Senate Majority Leader Harry Reid (D-Nev.) dismissed the House GOP's move to pass another stop-gap spending measure on Wednesday evening, a few hours before he is slated to meet with Speaker John Boehner (R-Oho) at the White House.
Reid's attacks on the House's one-week offer that also funds the Department of Defense for a year, was the latest message from the Hill that a deal to keep the government running is not imminent.
"Instead of solving the crisis the way we should, instead of saying 'yes' .. what they're going to do is pass what they'll call another short-term stop-gap measure," Reid said of the Republicans. "They'll say it's short-term but what that really means is it's a short-cut around doing our jobs. Instead of solving problems, they're stalling. They're procrastinating. That's not just bad policy, it's a fantasy."
Reid insisted that, like President Barack Obama, Senate Democrats do not believe that America should be living "paycheck-to-paycheck."
When Boehner floated the short-term measure at a White House meeting earlier this week, Reid and Obama were said to have dismissed the deal out of hand.

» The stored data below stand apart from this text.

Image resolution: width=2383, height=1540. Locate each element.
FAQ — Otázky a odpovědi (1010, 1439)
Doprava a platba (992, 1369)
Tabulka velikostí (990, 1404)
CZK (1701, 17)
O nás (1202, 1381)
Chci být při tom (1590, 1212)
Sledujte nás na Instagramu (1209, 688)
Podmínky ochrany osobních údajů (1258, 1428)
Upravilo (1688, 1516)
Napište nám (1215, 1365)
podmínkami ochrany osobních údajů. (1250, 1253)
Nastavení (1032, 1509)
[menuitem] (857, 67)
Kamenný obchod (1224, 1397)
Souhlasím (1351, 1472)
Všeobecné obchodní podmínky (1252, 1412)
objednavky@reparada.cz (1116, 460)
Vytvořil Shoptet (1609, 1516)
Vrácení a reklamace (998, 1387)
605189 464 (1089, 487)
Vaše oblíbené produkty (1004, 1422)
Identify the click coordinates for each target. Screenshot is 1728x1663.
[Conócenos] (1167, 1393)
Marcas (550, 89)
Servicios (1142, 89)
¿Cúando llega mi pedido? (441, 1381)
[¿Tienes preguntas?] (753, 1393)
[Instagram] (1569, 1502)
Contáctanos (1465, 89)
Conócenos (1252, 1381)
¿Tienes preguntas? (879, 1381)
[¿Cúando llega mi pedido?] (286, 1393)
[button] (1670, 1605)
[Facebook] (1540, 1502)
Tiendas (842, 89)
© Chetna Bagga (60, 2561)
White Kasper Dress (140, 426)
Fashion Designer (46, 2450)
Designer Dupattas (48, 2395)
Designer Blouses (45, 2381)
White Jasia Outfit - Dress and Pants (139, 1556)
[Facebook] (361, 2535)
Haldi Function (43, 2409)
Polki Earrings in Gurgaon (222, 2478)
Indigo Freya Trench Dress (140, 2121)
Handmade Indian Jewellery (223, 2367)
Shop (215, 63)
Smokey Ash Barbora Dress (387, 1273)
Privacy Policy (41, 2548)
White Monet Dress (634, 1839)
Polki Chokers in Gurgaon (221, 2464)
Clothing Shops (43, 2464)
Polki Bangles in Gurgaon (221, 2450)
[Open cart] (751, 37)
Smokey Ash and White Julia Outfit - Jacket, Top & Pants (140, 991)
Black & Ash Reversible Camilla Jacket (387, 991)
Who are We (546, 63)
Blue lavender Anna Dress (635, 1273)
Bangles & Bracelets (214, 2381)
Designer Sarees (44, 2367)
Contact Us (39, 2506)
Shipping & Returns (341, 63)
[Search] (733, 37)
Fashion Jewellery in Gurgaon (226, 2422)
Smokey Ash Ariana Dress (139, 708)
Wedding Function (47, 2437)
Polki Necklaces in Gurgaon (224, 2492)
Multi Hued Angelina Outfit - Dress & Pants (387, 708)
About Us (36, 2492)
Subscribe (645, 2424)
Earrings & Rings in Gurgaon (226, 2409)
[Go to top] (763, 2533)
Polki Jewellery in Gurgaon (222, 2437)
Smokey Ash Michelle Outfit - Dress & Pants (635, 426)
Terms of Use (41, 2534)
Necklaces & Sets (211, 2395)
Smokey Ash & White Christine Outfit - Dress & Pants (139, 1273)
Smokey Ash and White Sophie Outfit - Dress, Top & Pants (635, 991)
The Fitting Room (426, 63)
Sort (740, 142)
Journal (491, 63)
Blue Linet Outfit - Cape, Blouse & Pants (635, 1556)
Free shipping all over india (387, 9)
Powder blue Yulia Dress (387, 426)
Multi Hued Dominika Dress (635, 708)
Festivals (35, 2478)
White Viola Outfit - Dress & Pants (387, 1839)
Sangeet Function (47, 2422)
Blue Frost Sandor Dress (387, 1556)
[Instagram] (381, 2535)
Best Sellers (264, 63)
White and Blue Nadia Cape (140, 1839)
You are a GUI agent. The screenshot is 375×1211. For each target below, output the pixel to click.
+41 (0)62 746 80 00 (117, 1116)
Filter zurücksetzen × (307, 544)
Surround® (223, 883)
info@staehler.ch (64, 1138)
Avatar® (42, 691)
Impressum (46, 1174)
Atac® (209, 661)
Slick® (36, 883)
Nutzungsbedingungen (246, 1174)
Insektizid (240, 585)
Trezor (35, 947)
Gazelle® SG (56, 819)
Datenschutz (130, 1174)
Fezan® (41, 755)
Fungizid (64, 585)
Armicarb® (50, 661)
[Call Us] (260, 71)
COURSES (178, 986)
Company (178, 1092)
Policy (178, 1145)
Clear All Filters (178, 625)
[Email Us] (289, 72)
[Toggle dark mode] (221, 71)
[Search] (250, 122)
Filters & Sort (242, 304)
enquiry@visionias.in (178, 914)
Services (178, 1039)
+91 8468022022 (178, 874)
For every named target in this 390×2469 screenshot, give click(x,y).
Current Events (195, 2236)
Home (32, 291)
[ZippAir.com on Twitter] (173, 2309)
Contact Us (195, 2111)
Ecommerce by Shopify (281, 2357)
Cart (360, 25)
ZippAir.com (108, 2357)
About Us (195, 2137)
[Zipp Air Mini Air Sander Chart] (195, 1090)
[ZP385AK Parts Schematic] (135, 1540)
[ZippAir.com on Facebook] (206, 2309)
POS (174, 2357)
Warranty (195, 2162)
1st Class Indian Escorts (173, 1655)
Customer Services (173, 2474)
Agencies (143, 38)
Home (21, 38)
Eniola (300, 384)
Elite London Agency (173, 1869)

Earlier Wednesday, Sen. Chuck Schumer (D-N.Y.) said it was a deal Democrats never took seriously. By late Wednesday afternoon, House Republicans had placed the stopgap bill on their docket and scheduled a vote for Thursday.
"We all heard the President of the United States say yesterday we won't accept anything short of a full solution. And why should he?," Reid continued. "You can't keep funding our great country with one stopgap after another. The United States of America, this great country of ours, shouldn't have to live paycheck-to-paycheck."
With a looming Friday deadline to avert a government shutdown, Obama invited Reid and Boehner to talk again within the confines of the White House. But both Democrats and Republicans are firm in their positions. Democrats say $33 billion in cuts is enough. Republicans want $40 billion. Democrats say the controversial policy riders are a non-starter. Republicans want them considered. All the while, a senior administration official said 800,000 federal workers could be affected if the negotiators don't strike a deal.
"We want to avoid a shutdown and the terrible consequences that would follow. The only thing Republicans are trying to avoid is making tough choices," Reid said on the floor.
When the majority leader opened the floor earlier Wednesday, he came bearing a similar message. But perhaps in a sign of what was to come by day's end, Minority Leader Mitch McConnell pointed to the one-week proposal -- and the Democrat's rejection of it -- as a sign Reid and the White House were not serious about keeping the government funded and that the blame ultimately would fall on them.
"Throughout this entire debate, Republicans have not only said that we'd prefer a bipartisan agreement that funds the government and protects defense spending at a time when we've got American troops fighting in two wars. There is a Republican plan on the table right now that would do just that," McConnell said. "Democrats can accept that proposal, or they can reject it. But they can't blame anyone but themselves if a shutdown does occur. Because they've done nothing to prevent it."